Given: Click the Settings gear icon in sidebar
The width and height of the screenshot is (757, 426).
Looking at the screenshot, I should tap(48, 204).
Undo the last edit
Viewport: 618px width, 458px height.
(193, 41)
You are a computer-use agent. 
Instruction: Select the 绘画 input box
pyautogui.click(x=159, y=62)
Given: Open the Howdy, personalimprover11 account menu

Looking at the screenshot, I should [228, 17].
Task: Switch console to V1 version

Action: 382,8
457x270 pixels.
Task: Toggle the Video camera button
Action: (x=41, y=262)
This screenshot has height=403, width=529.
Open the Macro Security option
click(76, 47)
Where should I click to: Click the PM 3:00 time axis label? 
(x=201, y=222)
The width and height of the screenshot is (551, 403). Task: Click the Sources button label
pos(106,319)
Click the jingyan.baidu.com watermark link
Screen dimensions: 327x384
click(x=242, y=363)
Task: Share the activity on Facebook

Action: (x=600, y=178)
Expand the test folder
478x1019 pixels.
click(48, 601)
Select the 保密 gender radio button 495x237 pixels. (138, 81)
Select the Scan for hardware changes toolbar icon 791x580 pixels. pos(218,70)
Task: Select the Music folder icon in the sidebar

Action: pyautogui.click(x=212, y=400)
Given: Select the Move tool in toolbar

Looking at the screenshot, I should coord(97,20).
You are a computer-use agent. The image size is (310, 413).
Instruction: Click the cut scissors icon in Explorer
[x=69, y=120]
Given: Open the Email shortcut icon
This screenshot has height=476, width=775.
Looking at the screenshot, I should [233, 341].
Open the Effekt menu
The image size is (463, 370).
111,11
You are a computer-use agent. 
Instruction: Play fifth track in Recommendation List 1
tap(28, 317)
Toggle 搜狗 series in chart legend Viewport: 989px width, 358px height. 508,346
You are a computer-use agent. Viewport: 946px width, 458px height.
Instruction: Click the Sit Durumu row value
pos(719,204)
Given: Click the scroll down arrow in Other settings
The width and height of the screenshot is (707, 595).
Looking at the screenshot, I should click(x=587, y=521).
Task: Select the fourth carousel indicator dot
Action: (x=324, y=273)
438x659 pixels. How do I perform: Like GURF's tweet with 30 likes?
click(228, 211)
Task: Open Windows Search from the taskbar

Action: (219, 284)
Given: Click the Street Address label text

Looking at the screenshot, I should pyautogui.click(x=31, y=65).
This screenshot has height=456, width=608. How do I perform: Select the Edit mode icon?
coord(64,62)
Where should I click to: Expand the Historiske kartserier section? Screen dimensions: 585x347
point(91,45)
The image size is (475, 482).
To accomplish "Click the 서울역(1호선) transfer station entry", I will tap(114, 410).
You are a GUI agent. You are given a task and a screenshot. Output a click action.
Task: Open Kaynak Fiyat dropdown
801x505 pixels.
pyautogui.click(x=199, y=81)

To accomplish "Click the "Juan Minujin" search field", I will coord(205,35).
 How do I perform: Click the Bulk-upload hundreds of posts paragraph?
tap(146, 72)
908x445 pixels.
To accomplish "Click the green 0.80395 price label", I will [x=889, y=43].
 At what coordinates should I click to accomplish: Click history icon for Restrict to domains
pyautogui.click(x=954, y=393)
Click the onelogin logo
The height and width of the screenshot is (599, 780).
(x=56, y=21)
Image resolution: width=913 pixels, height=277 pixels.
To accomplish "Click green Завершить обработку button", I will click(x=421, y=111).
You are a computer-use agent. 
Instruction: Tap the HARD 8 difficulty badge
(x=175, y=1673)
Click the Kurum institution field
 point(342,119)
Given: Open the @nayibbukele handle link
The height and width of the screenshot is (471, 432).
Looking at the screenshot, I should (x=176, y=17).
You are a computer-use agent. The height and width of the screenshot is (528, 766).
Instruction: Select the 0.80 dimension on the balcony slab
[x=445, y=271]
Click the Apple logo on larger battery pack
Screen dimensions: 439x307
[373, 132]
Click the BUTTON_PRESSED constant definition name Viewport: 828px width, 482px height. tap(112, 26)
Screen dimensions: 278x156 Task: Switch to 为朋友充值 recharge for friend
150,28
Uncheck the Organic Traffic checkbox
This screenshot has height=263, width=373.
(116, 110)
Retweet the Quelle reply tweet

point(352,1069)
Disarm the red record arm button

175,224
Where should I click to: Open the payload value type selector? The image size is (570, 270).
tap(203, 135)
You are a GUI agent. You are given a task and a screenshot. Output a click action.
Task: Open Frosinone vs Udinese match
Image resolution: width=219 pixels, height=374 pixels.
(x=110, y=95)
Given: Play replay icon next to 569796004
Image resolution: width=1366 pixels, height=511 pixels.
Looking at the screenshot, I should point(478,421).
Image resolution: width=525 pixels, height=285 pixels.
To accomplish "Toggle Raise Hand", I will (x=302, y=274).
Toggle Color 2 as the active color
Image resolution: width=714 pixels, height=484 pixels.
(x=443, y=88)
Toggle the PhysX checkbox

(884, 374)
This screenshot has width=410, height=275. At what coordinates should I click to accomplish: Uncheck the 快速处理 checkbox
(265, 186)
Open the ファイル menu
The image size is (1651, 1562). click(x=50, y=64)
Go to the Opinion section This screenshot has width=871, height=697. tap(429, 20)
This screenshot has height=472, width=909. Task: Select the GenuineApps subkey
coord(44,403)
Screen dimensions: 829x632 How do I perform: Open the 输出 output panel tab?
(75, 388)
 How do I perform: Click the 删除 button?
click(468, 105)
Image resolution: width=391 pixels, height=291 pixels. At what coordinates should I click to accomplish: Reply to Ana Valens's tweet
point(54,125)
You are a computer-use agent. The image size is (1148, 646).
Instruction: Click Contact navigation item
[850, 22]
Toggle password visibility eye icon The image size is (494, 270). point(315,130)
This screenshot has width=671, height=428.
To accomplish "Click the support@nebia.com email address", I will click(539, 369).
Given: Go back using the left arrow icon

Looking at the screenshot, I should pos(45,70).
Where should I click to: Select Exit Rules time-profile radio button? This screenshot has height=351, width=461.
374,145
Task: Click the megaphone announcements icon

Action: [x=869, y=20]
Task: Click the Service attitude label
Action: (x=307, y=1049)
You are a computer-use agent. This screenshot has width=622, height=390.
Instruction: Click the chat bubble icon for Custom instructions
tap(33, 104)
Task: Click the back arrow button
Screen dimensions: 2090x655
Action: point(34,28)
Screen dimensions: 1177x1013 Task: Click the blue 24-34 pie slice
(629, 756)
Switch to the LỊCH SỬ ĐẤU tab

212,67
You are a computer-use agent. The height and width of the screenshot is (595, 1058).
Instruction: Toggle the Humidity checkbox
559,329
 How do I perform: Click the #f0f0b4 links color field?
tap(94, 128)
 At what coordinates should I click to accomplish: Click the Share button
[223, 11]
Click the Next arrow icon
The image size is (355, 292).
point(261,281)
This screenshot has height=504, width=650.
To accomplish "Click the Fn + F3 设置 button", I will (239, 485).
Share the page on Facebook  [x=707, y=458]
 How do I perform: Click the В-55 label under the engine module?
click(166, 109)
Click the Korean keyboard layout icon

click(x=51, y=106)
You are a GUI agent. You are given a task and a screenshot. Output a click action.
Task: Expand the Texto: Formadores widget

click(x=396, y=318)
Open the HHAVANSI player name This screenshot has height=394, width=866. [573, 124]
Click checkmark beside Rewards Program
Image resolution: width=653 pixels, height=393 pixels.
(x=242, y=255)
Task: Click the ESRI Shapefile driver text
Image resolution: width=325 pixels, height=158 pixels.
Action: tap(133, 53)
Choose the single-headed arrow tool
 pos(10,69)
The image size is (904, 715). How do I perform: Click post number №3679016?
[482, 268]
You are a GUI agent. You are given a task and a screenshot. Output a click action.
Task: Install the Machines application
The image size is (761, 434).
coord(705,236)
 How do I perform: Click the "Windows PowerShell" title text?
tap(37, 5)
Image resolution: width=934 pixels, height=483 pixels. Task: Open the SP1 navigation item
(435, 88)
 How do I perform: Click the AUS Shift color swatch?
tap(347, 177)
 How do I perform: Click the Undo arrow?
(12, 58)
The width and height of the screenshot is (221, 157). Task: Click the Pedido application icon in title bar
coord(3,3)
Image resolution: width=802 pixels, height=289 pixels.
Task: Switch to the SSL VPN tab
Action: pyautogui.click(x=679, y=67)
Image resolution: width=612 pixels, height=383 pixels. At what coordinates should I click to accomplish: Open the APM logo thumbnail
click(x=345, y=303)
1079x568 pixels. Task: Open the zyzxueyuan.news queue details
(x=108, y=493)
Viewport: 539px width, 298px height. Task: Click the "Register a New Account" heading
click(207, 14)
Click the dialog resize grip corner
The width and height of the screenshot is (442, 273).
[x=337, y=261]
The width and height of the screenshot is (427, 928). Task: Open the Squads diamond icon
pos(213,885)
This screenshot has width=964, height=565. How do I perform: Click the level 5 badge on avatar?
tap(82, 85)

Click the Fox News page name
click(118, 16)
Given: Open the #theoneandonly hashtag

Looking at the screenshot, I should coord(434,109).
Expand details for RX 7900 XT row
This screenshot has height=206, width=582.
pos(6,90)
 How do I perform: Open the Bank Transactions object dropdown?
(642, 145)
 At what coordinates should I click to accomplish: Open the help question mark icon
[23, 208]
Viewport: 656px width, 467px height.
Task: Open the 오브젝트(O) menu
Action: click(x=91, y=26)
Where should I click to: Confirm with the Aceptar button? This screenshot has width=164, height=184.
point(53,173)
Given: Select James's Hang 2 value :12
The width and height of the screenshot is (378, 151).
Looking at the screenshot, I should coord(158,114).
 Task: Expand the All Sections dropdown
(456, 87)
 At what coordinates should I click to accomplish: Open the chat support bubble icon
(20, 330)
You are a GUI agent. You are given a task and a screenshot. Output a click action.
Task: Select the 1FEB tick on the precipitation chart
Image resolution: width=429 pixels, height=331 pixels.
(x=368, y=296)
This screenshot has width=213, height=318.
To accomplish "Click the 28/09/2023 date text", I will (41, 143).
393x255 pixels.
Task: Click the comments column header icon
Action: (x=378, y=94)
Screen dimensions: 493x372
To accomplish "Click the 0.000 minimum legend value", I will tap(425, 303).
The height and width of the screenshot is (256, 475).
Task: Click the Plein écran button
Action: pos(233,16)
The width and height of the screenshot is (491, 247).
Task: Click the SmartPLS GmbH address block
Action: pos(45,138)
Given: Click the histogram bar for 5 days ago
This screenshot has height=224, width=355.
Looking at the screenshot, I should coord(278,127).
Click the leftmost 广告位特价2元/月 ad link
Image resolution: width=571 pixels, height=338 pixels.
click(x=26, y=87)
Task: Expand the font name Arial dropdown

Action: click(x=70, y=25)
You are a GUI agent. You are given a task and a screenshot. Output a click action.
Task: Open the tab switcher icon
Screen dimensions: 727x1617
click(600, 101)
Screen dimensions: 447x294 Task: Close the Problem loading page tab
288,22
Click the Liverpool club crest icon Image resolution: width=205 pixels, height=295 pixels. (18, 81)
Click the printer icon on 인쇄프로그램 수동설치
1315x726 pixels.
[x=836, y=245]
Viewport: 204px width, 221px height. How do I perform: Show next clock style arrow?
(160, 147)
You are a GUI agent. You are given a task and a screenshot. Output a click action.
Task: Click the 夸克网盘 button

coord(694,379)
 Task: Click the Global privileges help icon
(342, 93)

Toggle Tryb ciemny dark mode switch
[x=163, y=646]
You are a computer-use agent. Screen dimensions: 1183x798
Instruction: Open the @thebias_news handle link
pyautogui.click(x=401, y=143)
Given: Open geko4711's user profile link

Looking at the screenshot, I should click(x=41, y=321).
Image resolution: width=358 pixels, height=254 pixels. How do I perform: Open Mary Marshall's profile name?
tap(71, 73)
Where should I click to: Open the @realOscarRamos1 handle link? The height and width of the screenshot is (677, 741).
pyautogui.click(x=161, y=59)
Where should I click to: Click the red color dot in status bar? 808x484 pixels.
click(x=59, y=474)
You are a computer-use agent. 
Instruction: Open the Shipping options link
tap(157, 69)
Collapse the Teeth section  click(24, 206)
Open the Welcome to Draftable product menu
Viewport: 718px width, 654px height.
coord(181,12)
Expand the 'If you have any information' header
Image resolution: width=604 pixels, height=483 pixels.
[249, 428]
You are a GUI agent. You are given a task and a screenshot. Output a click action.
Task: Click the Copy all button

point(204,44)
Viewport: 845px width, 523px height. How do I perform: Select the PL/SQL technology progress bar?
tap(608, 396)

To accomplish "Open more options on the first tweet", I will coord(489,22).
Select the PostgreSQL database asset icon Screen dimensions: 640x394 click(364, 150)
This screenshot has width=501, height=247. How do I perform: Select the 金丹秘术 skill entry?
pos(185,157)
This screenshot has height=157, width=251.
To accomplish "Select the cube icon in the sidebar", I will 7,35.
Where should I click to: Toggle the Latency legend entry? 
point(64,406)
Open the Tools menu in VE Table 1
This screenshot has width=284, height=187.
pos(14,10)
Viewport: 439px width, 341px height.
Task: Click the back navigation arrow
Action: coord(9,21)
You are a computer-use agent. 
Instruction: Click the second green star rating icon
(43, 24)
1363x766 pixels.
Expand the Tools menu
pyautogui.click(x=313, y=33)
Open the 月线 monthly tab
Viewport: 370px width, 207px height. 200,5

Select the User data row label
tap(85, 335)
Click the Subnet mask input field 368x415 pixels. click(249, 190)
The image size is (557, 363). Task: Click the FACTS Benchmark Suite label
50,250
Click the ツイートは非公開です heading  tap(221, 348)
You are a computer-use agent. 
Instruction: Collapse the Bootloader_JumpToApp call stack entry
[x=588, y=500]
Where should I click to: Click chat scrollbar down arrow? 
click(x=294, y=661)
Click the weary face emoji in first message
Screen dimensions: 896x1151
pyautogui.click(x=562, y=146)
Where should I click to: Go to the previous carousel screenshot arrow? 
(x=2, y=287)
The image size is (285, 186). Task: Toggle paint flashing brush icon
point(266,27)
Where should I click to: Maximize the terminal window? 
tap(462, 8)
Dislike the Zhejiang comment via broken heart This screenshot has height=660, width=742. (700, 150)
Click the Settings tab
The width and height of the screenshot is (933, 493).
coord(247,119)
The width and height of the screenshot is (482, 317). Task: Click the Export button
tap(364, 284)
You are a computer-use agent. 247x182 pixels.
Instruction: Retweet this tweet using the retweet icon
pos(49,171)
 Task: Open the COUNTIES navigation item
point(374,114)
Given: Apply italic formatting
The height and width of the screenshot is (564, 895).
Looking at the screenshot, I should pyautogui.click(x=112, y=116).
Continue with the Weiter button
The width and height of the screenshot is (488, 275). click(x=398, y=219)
◇ ◇ ◇ ◇ ◇
» **Assigned task**
Nothing but a number is expected: the count of lines in the data that include the word "first".

» **Response**
2